Then she tried uh getting one of Alan's friends to talk to me. Almost like bribery. Remember, at his own murder for hire trial, Alan testified that he had solved many a life problem with a bribe. As Priscilla describes it, a childhood friend of Alan's, a son of a close friend of Lena's, approached Priscilla with an offer, a monthly stipend in exchange for letting Lena see the kids. And I just told him no. I would rather live in my car than

take money and risk something happening to my children. Um take money from somebody who's obviously unstable. Priscilla is talking about Lena. Obviously Unstable strikes me as an accurate description, because I've now read over a hundred pages of court documents related to Elena's lawsuit, and much of it corroborates what Priscilla told me happened next.

Lena Undermines Supervised Visits

Lena confirmed money was offered, although she doesn't characterize it as a bribe. The court rejected Lena's attempt to claim Allen's parental time, but did order monthly supervised visits. But Lena is Lena. You know, it's incredible to me sometimes when I think about Lena's ability to do something that is Completely not rational every single time she would see them. You know, every time there wasn't one single visit that went smoothly with no issues.

These issues started so One time Lena loaded everyone into her car and drove to her house without Priscilla's permission. Priscilla had hired a college student to supervise the visits, so for the next time Priscilla found a professional supervisor. In a court filing, the supervisor offered the following professional assessment of the visits. Grandmother had a variety of boundary projects.

By this point, Lena had signed an agreement to speak only English during the visits, so that the supervisor could understand. Obviously Priscilla had good reason to fear that Lena would badmouth her to the kids. Lena still spoke Russian to the children. The judge had specified that Lena wasn't to give the children gifts, but you guessed it. The supervisor texted Priscilla asking what to do, and Priscilla said, Let them. gifts because who wants to take a gift away from a small child?

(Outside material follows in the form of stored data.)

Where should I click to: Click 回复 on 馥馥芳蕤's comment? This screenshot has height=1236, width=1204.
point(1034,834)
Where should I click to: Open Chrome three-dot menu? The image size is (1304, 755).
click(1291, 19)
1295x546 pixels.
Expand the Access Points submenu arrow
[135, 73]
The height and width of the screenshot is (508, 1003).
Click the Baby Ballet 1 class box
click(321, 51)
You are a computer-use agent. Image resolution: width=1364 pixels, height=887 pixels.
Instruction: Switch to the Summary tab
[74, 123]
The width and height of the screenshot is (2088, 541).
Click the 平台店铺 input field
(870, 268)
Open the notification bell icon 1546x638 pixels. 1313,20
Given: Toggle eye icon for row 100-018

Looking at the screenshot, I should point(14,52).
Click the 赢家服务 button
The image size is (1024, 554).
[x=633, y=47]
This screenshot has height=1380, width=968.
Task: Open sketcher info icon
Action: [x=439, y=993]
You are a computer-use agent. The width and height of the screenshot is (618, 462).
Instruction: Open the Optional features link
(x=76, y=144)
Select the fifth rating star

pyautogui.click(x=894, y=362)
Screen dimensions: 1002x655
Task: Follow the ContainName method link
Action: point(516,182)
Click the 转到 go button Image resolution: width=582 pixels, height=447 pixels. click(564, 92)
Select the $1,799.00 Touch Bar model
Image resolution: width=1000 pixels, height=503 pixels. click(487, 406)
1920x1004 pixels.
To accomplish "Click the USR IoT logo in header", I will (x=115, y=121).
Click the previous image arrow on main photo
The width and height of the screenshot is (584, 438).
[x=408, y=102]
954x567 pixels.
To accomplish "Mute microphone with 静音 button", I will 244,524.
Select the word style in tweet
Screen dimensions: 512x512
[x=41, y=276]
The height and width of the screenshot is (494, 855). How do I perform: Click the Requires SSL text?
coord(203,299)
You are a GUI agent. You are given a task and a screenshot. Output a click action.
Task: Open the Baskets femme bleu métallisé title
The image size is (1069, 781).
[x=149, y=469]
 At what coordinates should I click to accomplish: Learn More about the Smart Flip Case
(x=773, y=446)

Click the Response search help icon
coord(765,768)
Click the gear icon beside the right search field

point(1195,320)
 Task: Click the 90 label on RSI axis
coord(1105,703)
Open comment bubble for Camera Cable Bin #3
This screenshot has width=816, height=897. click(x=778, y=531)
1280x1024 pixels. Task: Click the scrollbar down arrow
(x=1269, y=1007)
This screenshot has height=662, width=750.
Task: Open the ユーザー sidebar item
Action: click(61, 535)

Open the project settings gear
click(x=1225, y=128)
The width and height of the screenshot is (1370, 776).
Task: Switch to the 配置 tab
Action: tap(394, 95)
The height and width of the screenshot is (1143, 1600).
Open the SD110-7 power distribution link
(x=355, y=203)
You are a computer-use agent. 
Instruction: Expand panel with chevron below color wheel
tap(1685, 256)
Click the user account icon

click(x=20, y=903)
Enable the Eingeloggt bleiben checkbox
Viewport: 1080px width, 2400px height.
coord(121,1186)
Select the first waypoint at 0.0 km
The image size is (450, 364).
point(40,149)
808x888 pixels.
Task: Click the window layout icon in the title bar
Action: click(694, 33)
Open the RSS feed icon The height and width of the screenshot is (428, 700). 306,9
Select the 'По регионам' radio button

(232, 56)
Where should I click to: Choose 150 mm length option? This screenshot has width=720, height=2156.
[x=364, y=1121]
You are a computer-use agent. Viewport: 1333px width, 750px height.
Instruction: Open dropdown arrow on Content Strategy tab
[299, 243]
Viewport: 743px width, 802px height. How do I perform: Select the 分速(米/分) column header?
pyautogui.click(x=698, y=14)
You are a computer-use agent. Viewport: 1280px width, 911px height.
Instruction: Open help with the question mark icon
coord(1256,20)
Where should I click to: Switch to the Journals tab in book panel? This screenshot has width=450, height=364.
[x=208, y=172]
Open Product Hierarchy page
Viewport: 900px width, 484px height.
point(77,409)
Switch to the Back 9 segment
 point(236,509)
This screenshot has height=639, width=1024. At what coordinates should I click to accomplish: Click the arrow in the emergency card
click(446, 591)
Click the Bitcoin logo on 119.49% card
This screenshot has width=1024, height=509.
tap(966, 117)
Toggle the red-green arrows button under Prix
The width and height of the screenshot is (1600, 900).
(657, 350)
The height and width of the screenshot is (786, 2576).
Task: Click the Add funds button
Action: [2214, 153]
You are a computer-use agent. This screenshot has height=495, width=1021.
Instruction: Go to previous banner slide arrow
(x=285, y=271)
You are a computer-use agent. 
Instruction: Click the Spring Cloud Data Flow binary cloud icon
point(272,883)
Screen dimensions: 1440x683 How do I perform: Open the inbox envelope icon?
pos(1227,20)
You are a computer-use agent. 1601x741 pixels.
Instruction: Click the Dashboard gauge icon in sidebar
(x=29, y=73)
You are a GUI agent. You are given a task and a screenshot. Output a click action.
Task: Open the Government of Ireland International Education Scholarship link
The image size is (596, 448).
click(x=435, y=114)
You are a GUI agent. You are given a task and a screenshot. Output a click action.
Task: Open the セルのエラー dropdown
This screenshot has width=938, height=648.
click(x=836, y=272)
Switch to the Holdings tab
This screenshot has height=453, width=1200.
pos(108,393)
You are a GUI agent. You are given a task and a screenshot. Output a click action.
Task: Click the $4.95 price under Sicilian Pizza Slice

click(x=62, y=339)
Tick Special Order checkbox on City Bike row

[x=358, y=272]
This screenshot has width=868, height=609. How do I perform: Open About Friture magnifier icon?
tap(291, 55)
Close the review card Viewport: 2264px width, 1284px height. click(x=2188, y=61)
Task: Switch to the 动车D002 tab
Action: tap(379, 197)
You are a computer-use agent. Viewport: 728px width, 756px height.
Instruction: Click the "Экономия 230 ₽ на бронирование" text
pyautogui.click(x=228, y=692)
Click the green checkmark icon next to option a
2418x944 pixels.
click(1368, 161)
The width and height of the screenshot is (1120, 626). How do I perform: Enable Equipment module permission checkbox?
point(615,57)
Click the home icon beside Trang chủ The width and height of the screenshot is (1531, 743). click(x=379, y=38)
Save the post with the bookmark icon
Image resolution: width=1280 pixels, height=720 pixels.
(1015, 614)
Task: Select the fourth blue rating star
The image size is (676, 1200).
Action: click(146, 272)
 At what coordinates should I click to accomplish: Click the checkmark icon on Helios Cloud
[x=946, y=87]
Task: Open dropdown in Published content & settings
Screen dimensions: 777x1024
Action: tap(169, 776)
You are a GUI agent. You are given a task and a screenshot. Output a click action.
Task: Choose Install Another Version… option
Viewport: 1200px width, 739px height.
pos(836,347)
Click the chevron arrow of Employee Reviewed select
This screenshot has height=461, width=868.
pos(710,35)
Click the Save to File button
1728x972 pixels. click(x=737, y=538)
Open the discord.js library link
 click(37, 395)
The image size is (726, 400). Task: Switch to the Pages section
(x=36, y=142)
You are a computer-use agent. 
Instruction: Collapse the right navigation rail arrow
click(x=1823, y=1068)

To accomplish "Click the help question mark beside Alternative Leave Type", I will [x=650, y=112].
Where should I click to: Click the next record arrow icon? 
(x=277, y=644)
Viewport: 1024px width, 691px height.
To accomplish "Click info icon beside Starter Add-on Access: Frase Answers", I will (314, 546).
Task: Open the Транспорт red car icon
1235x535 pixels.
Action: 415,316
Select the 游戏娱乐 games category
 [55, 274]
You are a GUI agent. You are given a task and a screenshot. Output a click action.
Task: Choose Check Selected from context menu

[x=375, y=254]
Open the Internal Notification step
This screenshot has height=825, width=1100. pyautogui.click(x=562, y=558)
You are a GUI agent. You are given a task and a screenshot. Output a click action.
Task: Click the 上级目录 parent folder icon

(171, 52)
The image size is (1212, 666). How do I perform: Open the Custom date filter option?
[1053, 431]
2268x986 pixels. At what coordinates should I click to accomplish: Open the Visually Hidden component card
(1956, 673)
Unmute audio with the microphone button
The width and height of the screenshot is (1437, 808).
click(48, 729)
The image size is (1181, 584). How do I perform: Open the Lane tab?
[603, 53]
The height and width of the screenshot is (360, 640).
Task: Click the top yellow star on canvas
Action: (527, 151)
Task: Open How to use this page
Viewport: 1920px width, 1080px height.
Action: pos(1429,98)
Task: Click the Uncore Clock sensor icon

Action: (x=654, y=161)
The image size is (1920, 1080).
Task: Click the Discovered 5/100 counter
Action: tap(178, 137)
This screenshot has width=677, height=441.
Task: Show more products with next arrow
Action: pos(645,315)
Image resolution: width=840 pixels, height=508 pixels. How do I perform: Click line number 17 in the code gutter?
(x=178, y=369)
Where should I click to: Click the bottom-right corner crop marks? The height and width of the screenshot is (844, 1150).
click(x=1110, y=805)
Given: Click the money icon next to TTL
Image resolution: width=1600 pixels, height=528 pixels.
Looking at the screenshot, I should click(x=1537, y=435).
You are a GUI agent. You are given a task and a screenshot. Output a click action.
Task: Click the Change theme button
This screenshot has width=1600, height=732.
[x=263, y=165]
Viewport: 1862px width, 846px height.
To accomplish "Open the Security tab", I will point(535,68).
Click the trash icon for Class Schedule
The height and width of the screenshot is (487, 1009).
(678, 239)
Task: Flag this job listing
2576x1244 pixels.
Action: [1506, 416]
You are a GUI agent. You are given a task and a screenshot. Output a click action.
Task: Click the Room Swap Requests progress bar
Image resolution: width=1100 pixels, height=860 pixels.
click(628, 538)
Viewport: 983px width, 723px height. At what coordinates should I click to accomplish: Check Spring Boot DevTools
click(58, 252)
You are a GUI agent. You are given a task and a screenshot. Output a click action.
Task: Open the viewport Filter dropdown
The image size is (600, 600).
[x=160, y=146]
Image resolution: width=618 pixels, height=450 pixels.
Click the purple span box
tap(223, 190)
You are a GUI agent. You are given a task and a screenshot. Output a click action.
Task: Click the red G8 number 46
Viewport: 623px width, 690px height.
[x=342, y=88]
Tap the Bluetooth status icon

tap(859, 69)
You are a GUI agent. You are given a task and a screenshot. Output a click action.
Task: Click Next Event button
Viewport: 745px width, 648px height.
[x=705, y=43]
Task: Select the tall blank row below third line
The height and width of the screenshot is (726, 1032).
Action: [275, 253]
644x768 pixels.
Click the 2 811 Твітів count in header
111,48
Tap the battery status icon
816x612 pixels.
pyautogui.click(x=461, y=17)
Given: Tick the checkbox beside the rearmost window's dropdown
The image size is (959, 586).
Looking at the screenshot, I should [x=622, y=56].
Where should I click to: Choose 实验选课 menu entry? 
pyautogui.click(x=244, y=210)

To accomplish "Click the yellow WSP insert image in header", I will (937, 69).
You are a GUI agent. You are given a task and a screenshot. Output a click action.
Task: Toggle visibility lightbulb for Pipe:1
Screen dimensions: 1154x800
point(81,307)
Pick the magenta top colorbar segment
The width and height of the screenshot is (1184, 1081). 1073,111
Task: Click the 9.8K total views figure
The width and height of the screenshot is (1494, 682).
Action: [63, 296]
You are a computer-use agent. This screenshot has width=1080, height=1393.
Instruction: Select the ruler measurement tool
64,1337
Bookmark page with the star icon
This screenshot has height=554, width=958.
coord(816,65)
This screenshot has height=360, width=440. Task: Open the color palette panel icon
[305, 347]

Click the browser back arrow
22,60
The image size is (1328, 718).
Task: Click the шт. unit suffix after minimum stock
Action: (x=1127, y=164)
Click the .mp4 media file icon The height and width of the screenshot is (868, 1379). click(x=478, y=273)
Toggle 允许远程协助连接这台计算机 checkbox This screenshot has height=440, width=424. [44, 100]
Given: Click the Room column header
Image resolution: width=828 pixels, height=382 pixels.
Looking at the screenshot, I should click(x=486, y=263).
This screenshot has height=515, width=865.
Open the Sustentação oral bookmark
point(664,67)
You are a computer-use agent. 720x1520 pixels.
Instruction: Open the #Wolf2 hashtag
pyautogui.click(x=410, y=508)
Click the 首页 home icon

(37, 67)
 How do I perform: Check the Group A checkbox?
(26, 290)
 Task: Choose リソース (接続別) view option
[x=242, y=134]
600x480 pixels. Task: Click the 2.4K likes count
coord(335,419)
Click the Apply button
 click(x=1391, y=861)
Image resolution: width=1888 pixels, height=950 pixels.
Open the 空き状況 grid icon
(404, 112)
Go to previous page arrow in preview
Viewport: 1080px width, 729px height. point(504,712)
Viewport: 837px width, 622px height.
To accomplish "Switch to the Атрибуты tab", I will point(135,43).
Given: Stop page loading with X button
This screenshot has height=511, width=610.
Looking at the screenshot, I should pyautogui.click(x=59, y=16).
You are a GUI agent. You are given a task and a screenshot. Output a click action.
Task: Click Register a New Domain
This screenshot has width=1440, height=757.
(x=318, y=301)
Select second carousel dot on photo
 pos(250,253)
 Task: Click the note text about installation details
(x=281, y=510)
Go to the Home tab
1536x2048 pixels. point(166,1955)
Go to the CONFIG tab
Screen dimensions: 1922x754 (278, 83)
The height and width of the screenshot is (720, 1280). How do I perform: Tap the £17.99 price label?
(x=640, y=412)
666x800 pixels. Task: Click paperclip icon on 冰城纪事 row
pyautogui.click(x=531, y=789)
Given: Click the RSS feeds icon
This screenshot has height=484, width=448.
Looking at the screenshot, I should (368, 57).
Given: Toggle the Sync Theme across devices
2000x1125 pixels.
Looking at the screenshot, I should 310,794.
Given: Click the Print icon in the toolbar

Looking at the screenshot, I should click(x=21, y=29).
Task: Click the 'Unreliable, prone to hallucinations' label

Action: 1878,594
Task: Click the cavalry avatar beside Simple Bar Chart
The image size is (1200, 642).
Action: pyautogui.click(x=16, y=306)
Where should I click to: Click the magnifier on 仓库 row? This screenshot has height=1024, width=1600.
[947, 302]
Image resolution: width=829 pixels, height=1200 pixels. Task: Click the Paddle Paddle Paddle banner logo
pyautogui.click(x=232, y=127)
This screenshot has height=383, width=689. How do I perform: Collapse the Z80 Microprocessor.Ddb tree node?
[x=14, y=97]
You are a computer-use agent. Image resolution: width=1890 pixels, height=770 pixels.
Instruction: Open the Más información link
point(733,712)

According to court papers one time when the supervisor wasn't looking, Lena slipped a very special gift into O's bag. And inside was this book that Alan wrote.

The Locked Up Lawyer Book

Yes, in prison Alan wrote a book. It's called the locked up lawyer. Alan used a pseudonym, but Lena advertised the book to friends and family as having been written by him. She also illustrated it. Her name is on the Amazon page next to Alan's pen name. The book is self published.

It's currently number three million nine hundred and sixty thousand five hundred and sixty-two on Amazon, but has eight five-star reviews, including one signed by Alan's ex-girlfriend, the one who says that Alan made her feel like a goddess. During our phone conversations, Alan had told me that he was writing a book of short stories and a philosophy book, both intended for O. I asked to read them, of course, but he had never sent anything.

But just a month after we finished talking, the Locked Up Lawyer was published. I think this was the book intended for O. It consists of vignettes on the people Alan presumably met in prison, but the most important story might be the one Alan tells on the back cover. This collection of notes and observations would never have happened if I wasn't set up by the FBI and charged with a crime I didn't commit. R only had time to read the back.

But that was enough to pique his curiosity. As soon as I picked them up, the first thing he said to me was, Oh, I saw Papa's book. Papa wrote a book. And he was set up by the FBI, etcetera, which for a kid is very confusing.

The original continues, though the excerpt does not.